Да и ну его на хрен. Это происходит практически каждое утро, пора перестать психовать в ответ на их детские истерики.

Когда поднимаюсь и захожу в кабинет, сразу попадаю в эпицентр обсуждения новеньких.

– Ма-а-аш! – кричит Ира и машет мне рукой. – Прикинь, что?!

– Да тихо ты! – шикает на нее Яна.

– Да что? И так все знают!

Я кидаю рюкзак на пол и сажусь с девчонками, пристроив локти на спинку стула.

Интересуюсь, закатив глаза:

– Ну, что такое?

– Ой, не делай вид, что тебе не интересно!

– Просто бесит, что вокруг них такой ажиотаж.

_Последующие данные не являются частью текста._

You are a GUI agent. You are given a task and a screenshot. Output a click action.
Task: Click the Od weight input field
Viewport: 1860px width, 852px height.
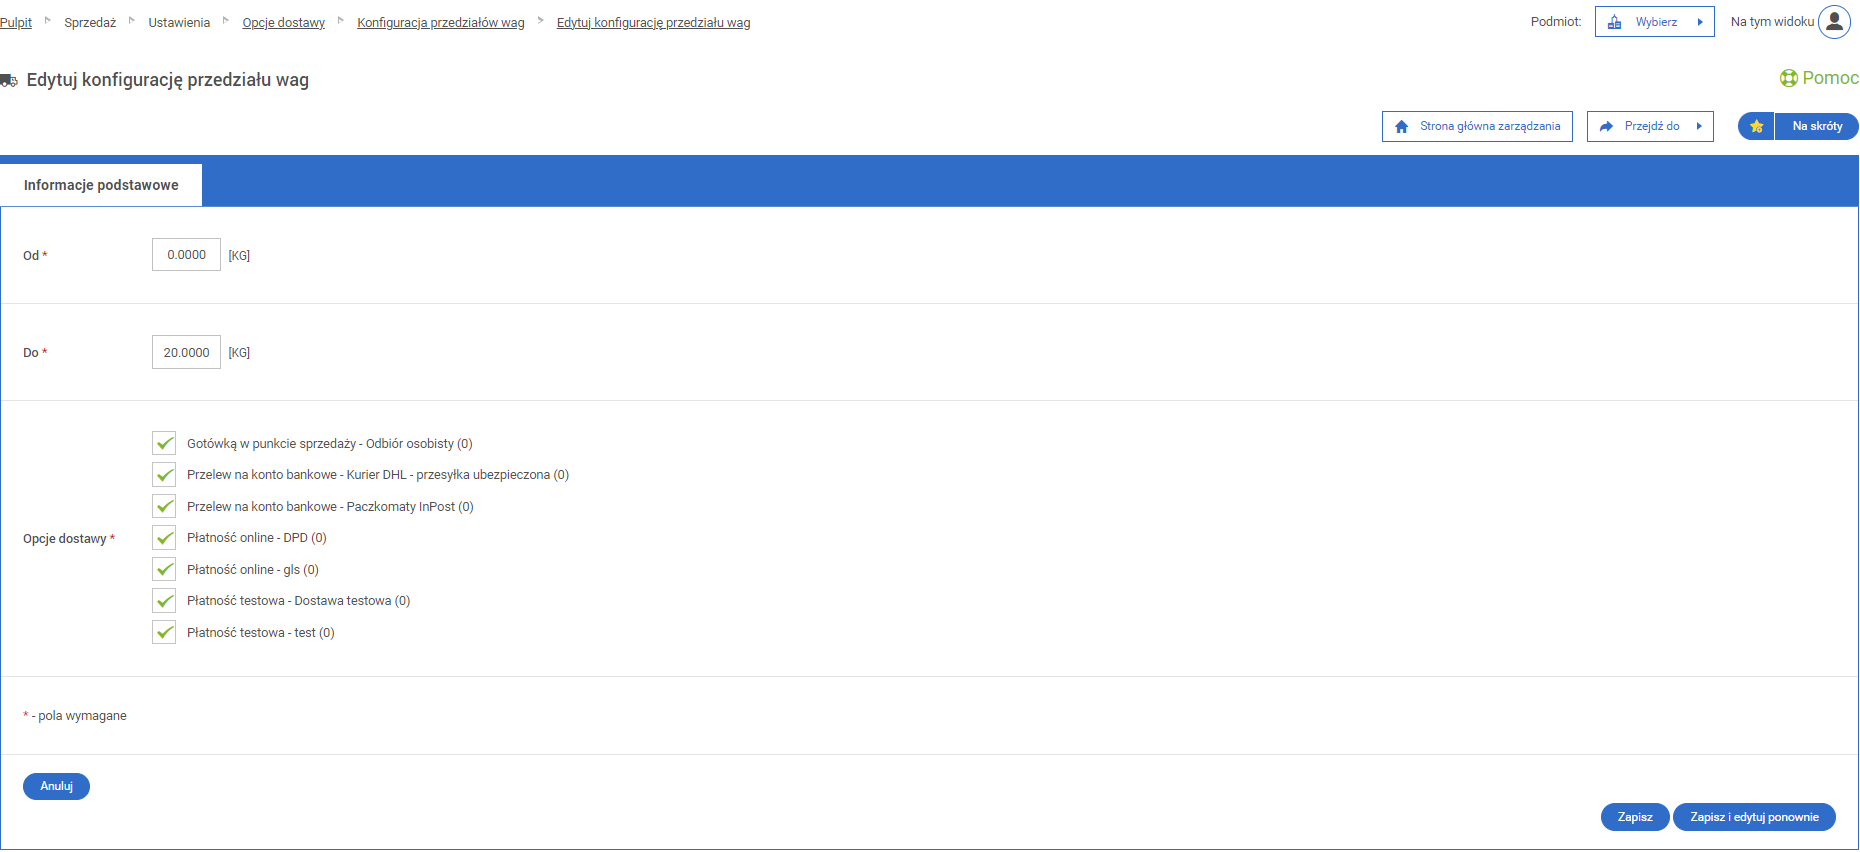tap(186, 255)
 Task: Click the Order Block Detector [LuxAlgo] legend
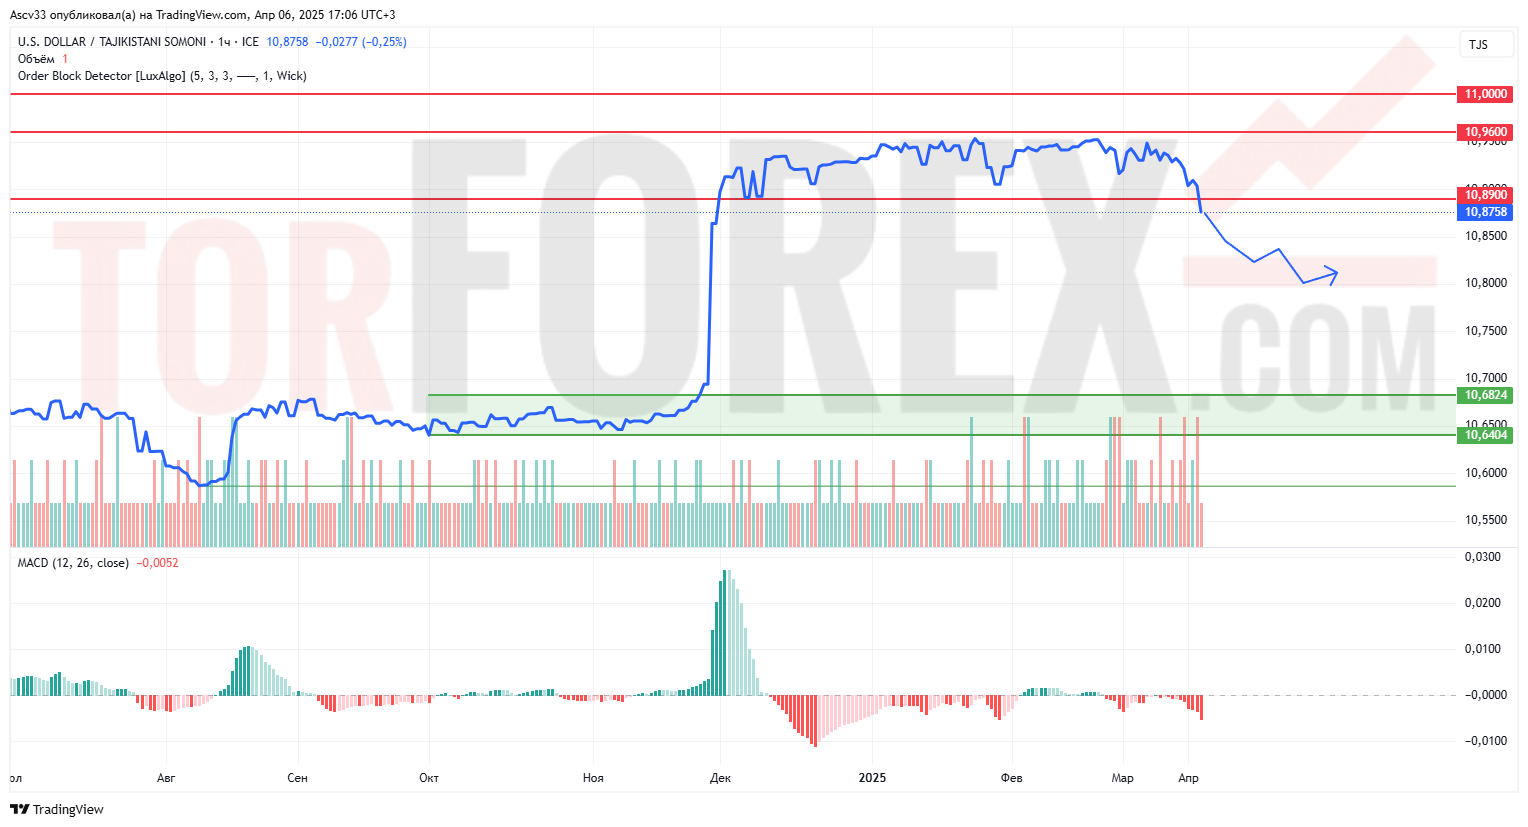click(102, 76)
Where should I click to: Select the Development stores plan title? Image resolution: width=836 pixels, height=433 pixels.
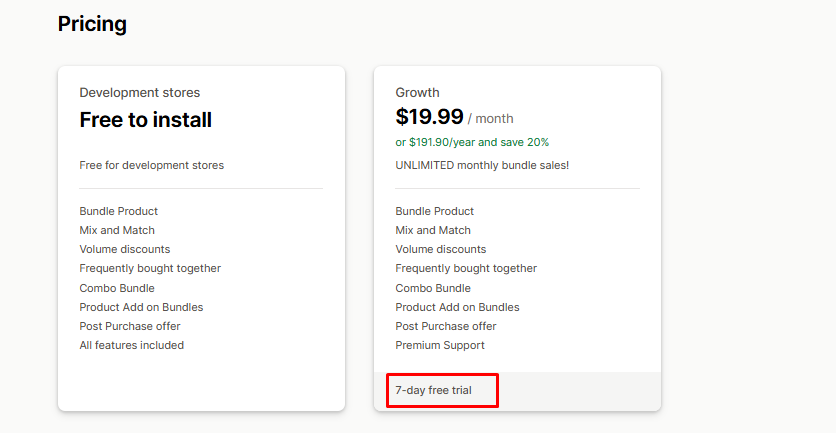[140, 93]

Яна цокает и качает головой. Толкает меня в плечо:

– Зай, тебе по статусу не положено, мы поняли. Но ты только представь, они человека пырнули!

Вздохнув, я начинаю:

– Да откуда вы…

– Инфа сотка! – перебивает Ира. – А еще знаешь что? Говорят, рынок год назад из-за них горел!

– Какой рынок? – спрашиваю рассеянно, листая в телефоне ленту новостей.

– Ну наш. Ярмарка около парка.

Закусив губу, киваю в знак согласия. Ярмарка выходного дня и правда горела, и слухи ходили на этот счет странные. Ковыряя пальцем парту, перевожу взгляд за окно. Если верить всему, что говорят об этих двоих, то выходит, что учиться мы будем с настоящими демонами. Совершенно непонятно, почему они до сих пор ходят в школу, а не сидят где-то в местах, не столь отдаленных. Или не варятся в адских котлах.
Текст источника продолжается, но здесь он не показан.